2020 | Artistic Director's Blog

Meeting Chantal Akerman's Jeanne Dielman, 23 quai du commerce, 1080 Bruxelles

Delphine Seyrig in Jeanne Dielman, 23 quai du commerce, 1080 Bruxelles

Carlo Chatrian was Artistic Director of the Berlinale from June 2019 to March 2024. In his texts, he takes a personal approach to the festival, to outstanding filmmakers and the programme.

I met Jeanne Dielman in 1997, at the Pesaro Film Festival, as part of a Chantal Akerman retrospective. I use the word “met” rather than “saw” because, perhaps for the first time, I sensed the character taking over the film. My notion of auteur cinema demanded that I pay attention to camera movement, editing and shots, and to grant them precedence over the story and the characters conveying it. I realise Akerman is the quintessential auteur and this film especially shows extreme aesthetic rigor, perhaps even on a conceptual level since every shot functions as a cage. However, if we look beyond the surface, the reduction of mise-en-scène variables offers the protagonist a stage not unlike a theatre, except in this case the impression of reality is one with the feeling of facing a flesh-and-blood person. Delphine Seyrig’s body, through the way she occupies the space, becomes the real screen on which the story unspools. Then again, for most of the film, Jeanne’s body is the only thing that moves. Avoiding any changes in shots, Akerman asks the viewer’s eye to focus on the details, the parts that attest to the passage of time. In doing this, the film gives time a new role. In fact, only the time we’ve spent with Jeanne – getting to know her gestures, her actions, feeling the weight of her routine – allows us to ascribe meaning to her final decision. It’s the work on the notion of time that makes Jeanne Dielman, 23, quai du Commerce, 1080 Bruxelles (1975) a lot more than the portrait of a woman dividing herself between her clients and her child.

Jan Decorte, Delphine Seyrig

Up until then, cinema was, to me, largely a matter of spaces. It was the art of staging bodies, creating meaningful geometries with the camera. You could recognise a shot based on cutting, lighting, and depth of field. I think of shots that fit these criteria and have crystallised in my memory as though they were paintings: a couple observing the distant city lights (Sunrise: A Song of Two Humans, F.W. Murnau, 1927), or a man trapped in the gears of a factory (Modern Times, Charlie Chaplin, 1936), to mention only two that are as far removed from the present as they are famous. This exercise doesn’t work with Chantal Akerman: her shots are portions of time. Our memory must grasp the duration, the time required to cook a steak, for example.
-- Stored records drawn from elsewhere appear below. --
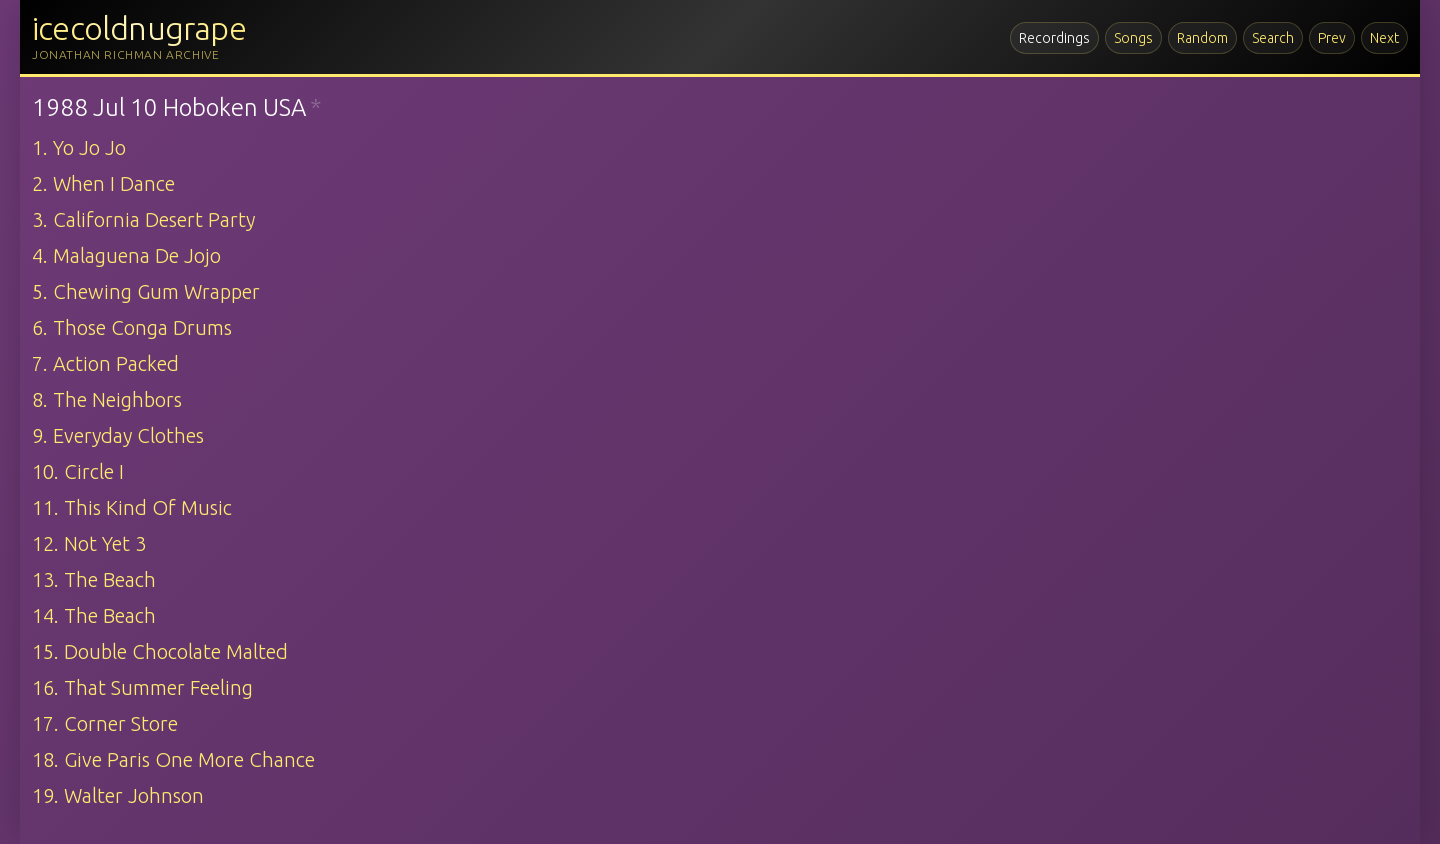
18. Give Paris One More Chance (173, 759)
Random (1202, 38)
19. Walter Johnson (118, 795)
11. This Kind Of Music (132, 507)
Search (1273, 38)
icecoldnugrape (139, 28)
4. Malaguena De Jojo (126, 255)
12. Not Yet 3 (89, 543)
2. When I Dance (103, 183)
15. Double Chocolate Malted (160, 651)
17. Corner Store (105, 723)
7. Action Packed (105, 363)
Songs (1133, 38)
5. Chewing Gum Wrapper (146, 291)
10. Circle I (78, 471)
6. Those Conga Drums (132, 327)
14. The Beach (94, 615)
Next (1384, 38)
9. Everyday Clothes (118, 435)
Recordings (1054, 38)
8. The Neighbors (107, 399)
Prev (1332, 38)
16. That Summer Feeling (142, 687)
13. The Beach (94, 579)
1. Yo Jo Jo (79, 147)
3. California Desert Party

Or the time the wind spends hitting a shrub, as it does at the beginning of her last film, No Home Movie (2015), which closes the book on her relationship with female roles. Only then does the shot become one.

Delphine Seyrig

Akerman’s films subject space to the concept of duration, as though someone were verifying its consistency. A space is cinematic only if it resists the time passing through it. And as this happens, it becomes more than just a space. In the case of Jeanne Dielman, time is the true subject of the story. It is not the protagonist’s double life, but rather her compulsive drive to fill her time with actions because without them she would become aware of the void around which her life is structured. If Jeanne Dielman, 23, quai du Commerce, 1080 Bruxelles is a deeply feminist film, it is not because the crew was 80% female and not just because the film recounts a woman’s rebellion vis-à-vis a centuries-old system but rather because, in the director’s own words, “it gives cinematic existence to gestures,” the daily ones carried out by every single woman in her home, that have almost automatically become a protective cage. The protagonist’s alienation is therefore twofold: on the one hand, it’s the character’s; on the other, it is reminiscent of something that, on some level or another, all women have experienced or known. Much more than a slogan shouted in the street or a symbol drawn on walls, this film allows each viewer to embark on that long journey (it was long then and remains long now) separating them from those next to them: a mother, a partner, a friend, a daughter yet to come. There is no intent of appropriation, though, because the film does not intend to provide a motivation or an incentive for identification. Jeanne will evade all attempts at capturing her. That is why many perceive the film as hostile, because for too long we have become accustomed to asking cinema to help us understand the nature of the characters and bring them closer, as opposed to trying to put us on the path towards that otherness that they represent.